• [AIM OF THE EXERCISE]:
Each entry is to be given again precisely, and no picture may be carried over.

Excerpts from a dataset
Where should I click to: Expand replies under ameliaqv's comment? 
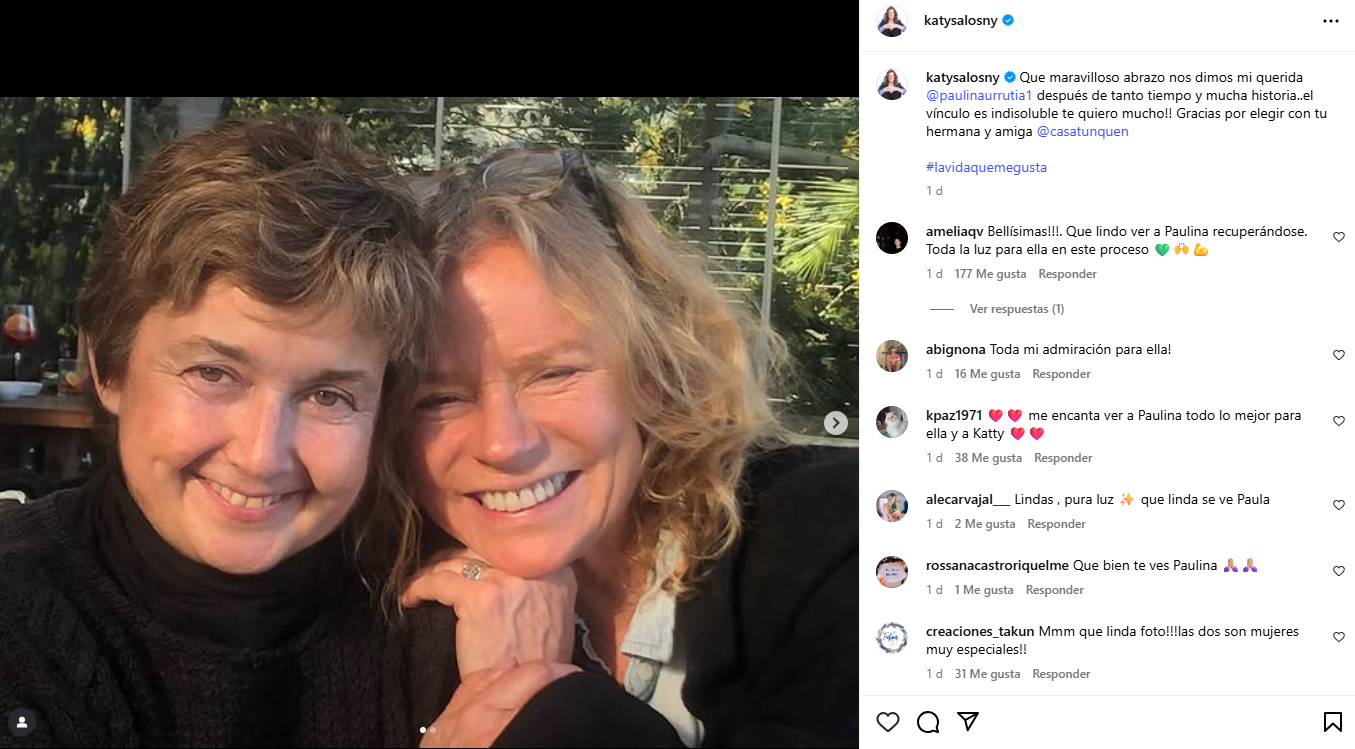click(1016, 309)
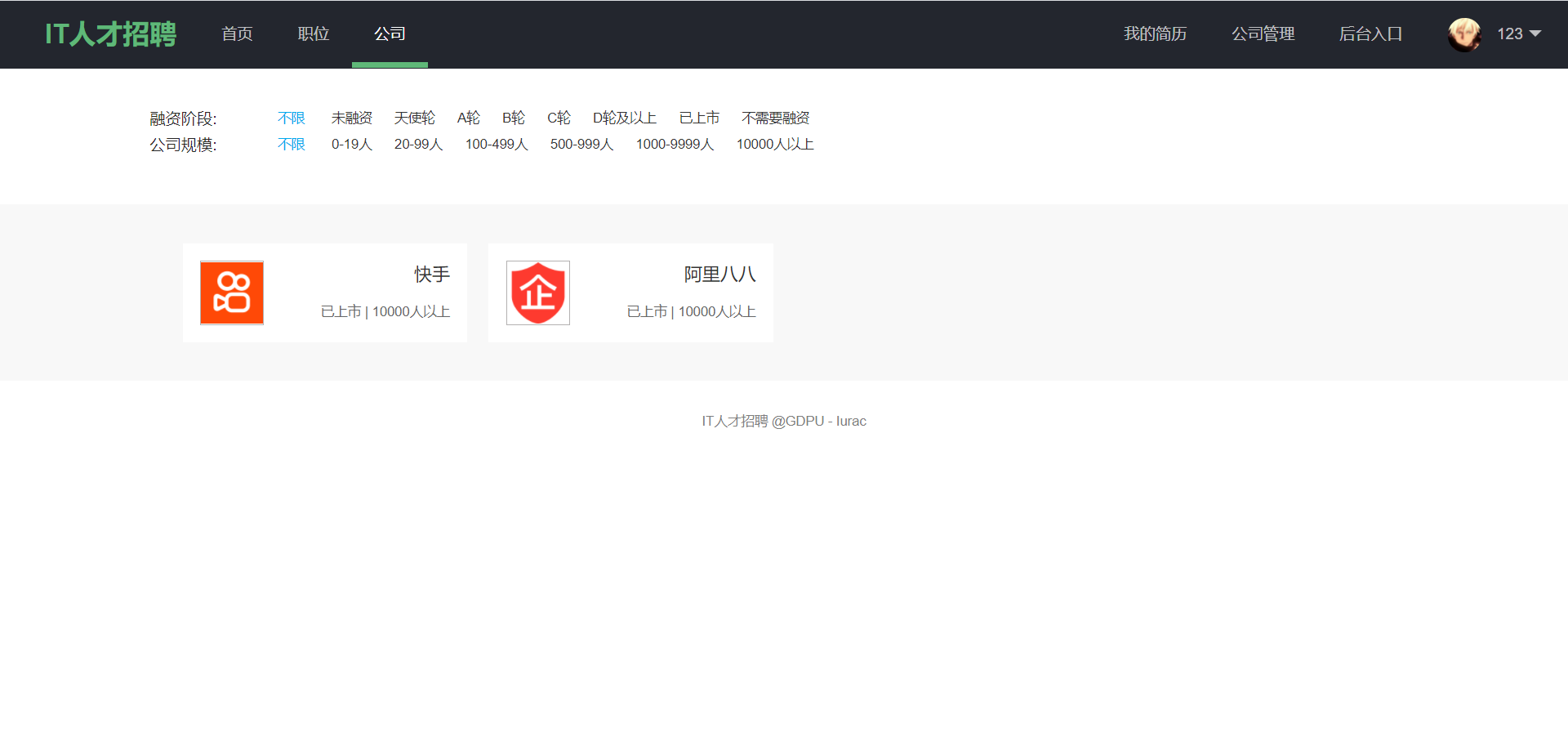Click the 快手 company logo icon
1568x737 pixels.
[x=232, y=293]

• [TASK RESPONSE]:
Where should I click to: Expand replies under ameliaqv's comment? 
click(1016, 309)
Click the 快手 company logo icon
1568x737 pixels.
[x=232, y=293]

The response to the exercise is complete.